◆ RECORDS
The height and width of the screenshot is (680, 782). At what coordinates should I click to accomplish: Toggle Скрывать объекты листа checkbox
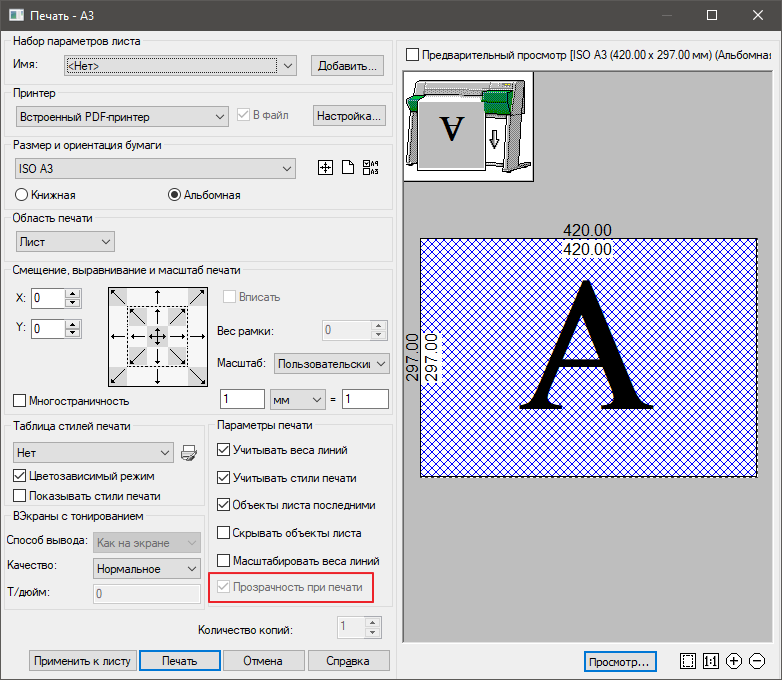pos(224,533)
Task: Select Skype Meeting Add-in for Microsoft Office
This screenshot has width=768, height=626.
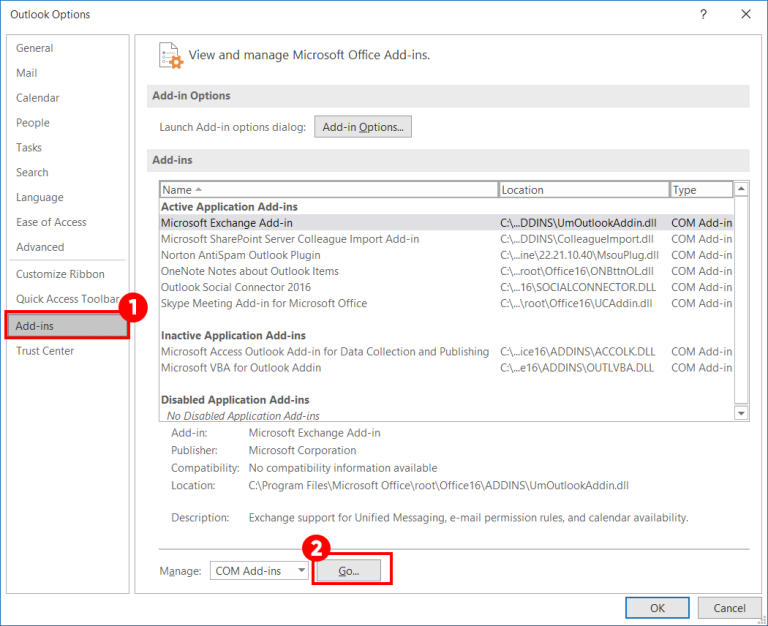Action: click(x=264, y=303)
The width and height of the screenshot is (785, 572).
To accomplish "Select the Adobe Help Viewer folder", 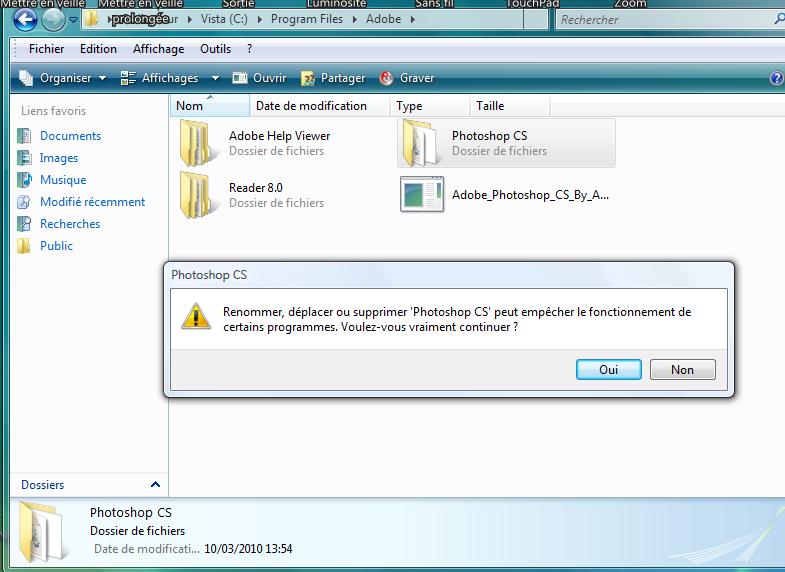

◆ TASK TO CARRY OUT
The records above should be copied word for word, with the pictures left out.

◆ YOUR SOLUTION
The height and width of the screenshot is (680, 782). At what coordinates should I click to accomplish: Toggle Скрывать объекты листа checkbox
pos(224,533)
Task: Select Skype Meeting Add-in for Microsoft Office
This screenshot has width=768, height=626.
Action: click(x=264, y=303)
The width and height of the screenshot is (785, 572).
To accomplish "Select the Adobe Help Viewer folder", 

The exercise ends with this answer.